§ **EXTRACT PROVIDED**:

____

Food films
August 17, 2017 7:57 AM   Subscribe

 
BREAK PASTA

wut no

(but these are neat, yes.)
posted by uncleozzy at 8:08 AM on August 17, 2017


Tarantino was missing some lady feet.

The Wes Anderson one was the most on point, I think.
posted by dinty_moore at 8:17 AM on August 17, 2017 [4 favorites]


Maybe inspired by David Lynch making quinoa?
posted by mr. digits at 8:32 AM on August 17, 2017


Except for the Wes Anderson one, they seem to be less concerned with the particular style of the filmmaker and more focused on the aesthetics of one particular movie or series (Gravity, Transformers, and Kill Bill).

Still pretty cool though.
posted by R.F.Simpson at 8:49 AM on August 17, 2017 [3 favorites]


Yeah, it's more one movie then a general style - also I've noticed people trying to imitate Bey's style (Beyhem) always fail cause they too much good sense to be as visually incoherent as he actually is. That's the hallmark of this style, everything in the frame is moving and twisting and rising AS the camera also moves and spins . There's no place for the eye to rest and every single shot is done with the same maximal amount of importance. It's so anthethical to making a movie comprehensible that parodists can't commit to it, it breaks something very deep about how we think visual storytelling works.

And that's why Transformers are radical futurist cinema. No plot, no reason, no visual coherence, just the glorious destruction of machines for the sake of doing it. Narrative and sense is for the past, a past that believed that things exist.
posted by The Whelk at 8:55 AM on August 17, 2017 [7 favorites]


Gimmicky but funny and well-done.
posted by clockzero at 9:12 AM on August 17, 2017


Shouldn't Michael Bay be making Braaaaaan Muffins?
posted by KateViolet at 9:33 AM on August 17, 2017 [2 favorites]


That's the hallmark of this style, everything in the frame is moving and twisting and rising AS the camera also moves and spins. There's no place for the eye to rest and every single shot is done with the same maximal amount of importance.

____

§ **REQUIREMENTS**:
Carry on the food films comment thread above, starting right after its last sentence.

§ **DATASET SECTION**:
____

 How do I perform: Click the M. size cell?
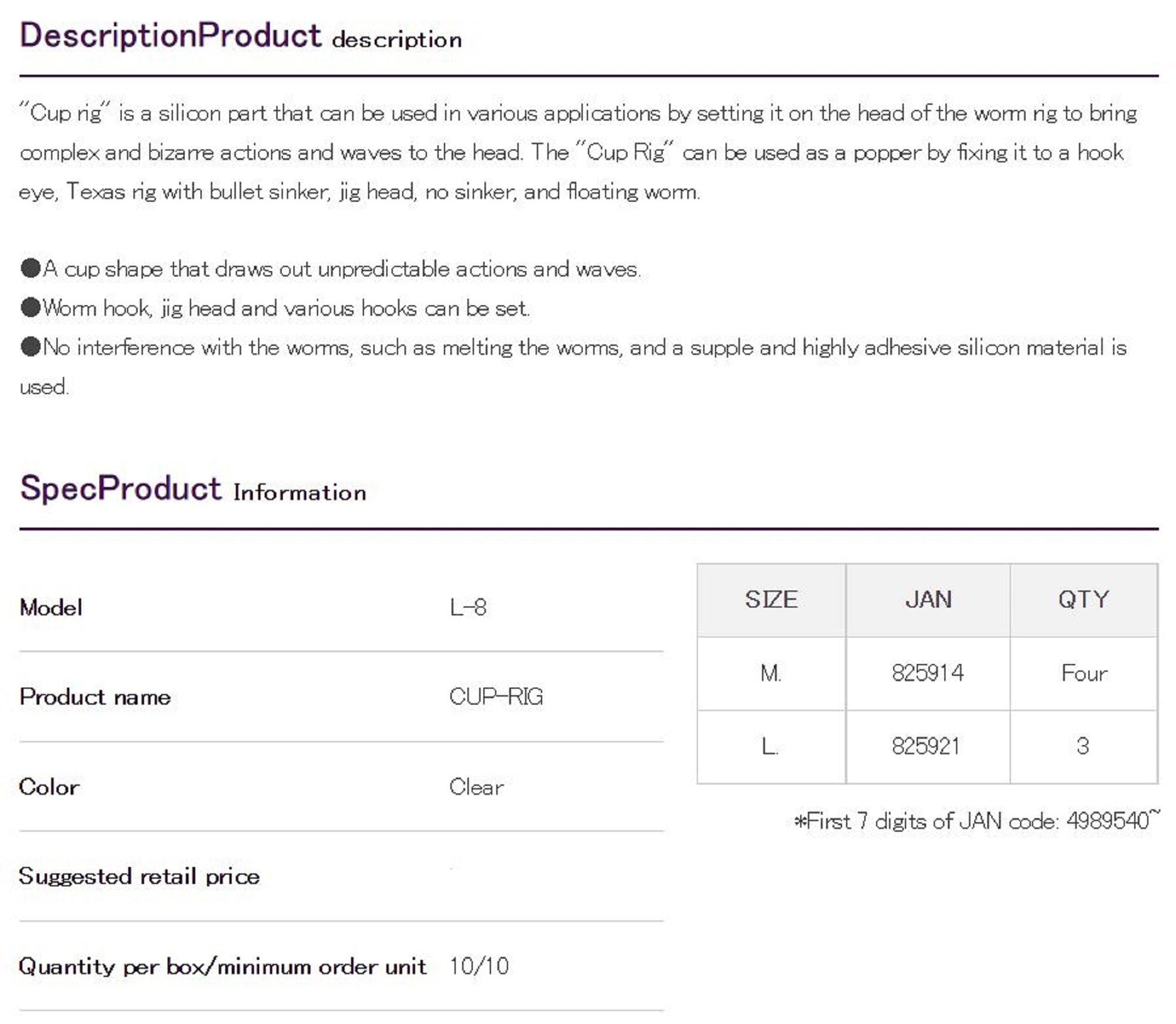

____

§ **WRITTEN RESPONSE**:
I've never heard that so eloquently described before. Well done!

...and fuck Michael Bay.
posted by leotrotsky at 9:51 AM on August 17, 2017 [1 favorite]


What if Jackie Chan made Pizza?
(cue blooper reel of attempts to twirl pizza dough, over and over and over again. Followed by shots of being injured from trying to toss the pie in the oven while an upbeat 80s Hong Kong pop song plays in the background.)
posted by FJT at 9:51 AM on August 17, 2017 [8 favorites]


The Whit Stillman clambake video is very sharply and lovingly photographed but the instructions are all just Ivy League shibboleths in lieu of actual innovation and in the end you're kind of left wondering whether you were supposed to even like the clams at all.
posted by Navelgazer at 10:11 AM on August 17, 2017 [3 favorites]


I actually liked the Micheal bay one the most. It's a little more Dominic Sena than actual Bey because the slower tracking shots let me see what the hell is happening. But I thought it captured the humor of it best.

Wes Anderson needed speaking

"I thought you didn't like s'mores" male voice
"I said I didn't like camping" female voice
"so you want a s'more?" male voice
"I didn't say that" female voice

or an abrupt song choice/change
posted by French Fry at 10:14 AM on August 17, 2017 [5 favorites]


What if Quentin Tarantino made meatballs?

We know that this isn't an accurate depiction because there weren't any white people saying the n-word.
posted by phack at 10:43 AM on August 17, 2017 [1 favorite]


Disappointed that Guillermo del Toro's huevos rancheros didn't appear, made by a being with his eyes in the palms of his hands.
posted by Ber at 12:23 PM on August 17, 2017


Tarantino was missing some lady feet.
This is a feature, not a bug.
posted by pxe2000 at 1:26 PM on August 17, 2017 [1 favorite]


The Bay one should have had at least three times as man edits and the Anderson one should have had at least one whip-pan.
posted by octothorpe at 3:28 PM on August 17, 2017


The only flaw I found in the excellent Wes Anderson one was the manicures. I never once considered fingernails in a Wes Anderson film but that detail struck me hard as off-key. A search confirms that almost none of the many fashionable women in his films have painted nails. Even the chic Natalie Portman character in "Hotel Chevalier" has quite short, perhaps hand-painted nails. Interesting to consider how that fits in with the rest of his aesthetic.

It speaks to the quality of the homage because in a worse parody, that small detail would have been lost among many more inconsistencies.

On the other hand those manicures fit in swell with the Tarantino parody.
posted by Emily's Fist at 6:19 PM on August 17, 2017


That's the hallmark of this style, everything in the frame is moving and twisting and rising AS the camera also moves and spins . There's no place for the eye to rest and every single shot is done with the same maximal amount of importance. It's so anthethical to making a movie comprehensible that parodists can't commit to it, it breaks something very deep about how we think visual storytelling works.

That's pretty much Tony Zhou's take as well.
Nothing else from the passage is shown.